Compressed Proximal Federated Learning for Non-Convex Composite Optimization on Heterogeneous Data
This work addresses the problem of efficient and robust federated learning for models with structural constraints on distributed edge networks, which is an incremental improvement for practitioners in federated learning.
This paper tackles the challenge of communication efficiency and convergence robustness in Federated Composite Optimization (FCO) for non-convex problems with heterogeneous data. The proposed FedCEF algorithm maintains competitive model accuracy even with extreme compression ratios (e.g., 1%), significantly reducing total communication volume compared to uncompressed baselines.
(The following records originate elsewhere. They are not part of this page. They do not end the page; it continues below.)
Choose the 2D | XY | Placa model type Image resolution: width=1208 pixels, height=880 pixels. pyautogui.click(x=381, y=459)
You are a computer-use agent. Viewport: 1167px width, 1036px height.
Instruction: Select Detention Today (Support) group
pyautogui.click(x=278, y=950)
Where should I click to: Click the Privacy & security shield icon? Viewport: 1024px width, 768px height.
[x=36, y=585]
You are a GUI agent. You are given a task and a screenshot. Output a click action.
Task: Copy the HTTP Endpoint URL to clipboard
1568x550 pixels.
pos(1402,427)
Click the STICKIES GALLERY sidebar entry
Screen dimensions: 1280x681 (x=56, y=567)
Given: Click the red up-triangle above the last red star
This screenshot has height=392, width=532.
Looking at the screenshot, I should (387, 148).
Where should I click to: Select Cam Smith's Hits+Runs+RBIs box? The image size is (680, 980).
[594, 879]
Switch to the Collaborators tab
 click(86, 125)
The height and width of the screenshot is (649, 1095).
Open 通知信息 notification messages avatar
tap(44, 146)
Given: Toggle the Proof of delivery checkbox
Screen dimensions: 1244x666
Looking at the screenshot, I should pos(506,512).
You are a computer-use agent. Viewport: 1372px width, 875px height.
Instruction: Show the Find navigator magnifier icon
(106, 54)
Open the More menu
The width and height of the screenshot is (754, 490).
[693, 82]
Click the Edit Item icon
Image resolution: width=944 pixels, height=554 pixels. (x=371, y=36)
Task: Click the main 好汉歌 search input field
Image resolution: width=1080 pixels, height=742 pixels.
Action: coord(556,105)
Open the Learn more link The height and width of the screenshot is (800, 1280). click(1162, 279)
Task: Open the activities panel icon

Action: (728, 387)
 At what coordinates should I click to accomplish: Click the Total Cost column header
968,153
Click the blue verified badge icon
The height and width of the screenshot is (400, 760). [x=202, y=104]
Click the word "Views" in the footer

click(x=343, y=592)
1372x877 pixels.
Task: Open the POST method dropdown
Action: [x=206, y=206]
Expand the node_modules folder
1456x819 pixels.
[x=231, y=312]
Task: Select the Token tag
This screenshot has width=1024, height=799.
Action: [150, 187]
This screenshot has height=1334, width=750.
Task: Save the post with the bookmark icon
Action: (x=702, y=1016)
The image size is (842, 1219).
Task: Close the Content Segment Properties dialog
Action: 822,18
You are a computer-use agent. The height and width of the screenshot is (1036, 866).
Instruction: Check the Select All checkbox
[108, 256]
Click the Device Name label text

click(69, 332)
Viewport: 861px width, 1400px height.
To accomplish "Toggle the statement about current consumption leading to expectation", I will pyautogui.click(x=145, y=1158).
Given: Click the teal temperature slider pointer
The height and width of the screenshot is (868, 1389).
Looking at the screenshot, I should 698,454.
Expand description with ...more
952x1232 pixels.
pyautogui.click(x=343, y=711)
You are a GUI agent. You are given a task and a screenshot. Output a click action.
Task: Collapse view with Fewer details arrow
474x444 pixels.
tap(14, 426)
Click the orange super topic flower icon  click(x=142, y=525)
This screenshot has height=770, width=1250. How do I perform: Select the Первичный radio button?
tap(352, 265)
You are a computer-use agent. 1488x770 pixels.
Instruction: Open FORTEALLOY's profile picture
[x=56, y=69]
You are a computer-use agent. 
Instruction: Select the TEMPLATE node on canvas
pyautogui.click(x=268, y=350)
Federated Composite Optimization (FCO) has emerged as a promising framework for training models with structural constraints (e.g., sparsity) in distributed edge networks. However, simultaneously achieving communication efficiency and convergence robustness remains a significant challenge, particularly when dealing with non-smooth regularizers, statistical heterogeneity, and the restrictions of biased compression. To address these issues, we propose FedCEF (Federated Composite Error Feedback), a novel algorithm tailored for non-convex FCO. FedCEF introduces a decoupled proximal update scheme that separates the proximal operator from communication, enabling clients to handle non-smooth terms locally while transmitting compressed information. To mitigate the noise from aggressive quantization and the bias from non-IID data, FedCEF integrates a rigorous error feedback mechanism with control variates. Furthermore, we design a communication-efficient pre-proximal downlink strategy that allows clients to exactly reconstruct global control variables without explicit transmission. We theoretically establish that FedCEF achieves sublinear convergence to a bounded residual error under general non-convexity, which is controllable via the step size and batch size. Extensive experiments on real datasets validate FedCEF maintains competitive model accuracy even under extreme compression ratios (e.g., 1%), significantly reducing the total communication volume compared to uncompressed baselines.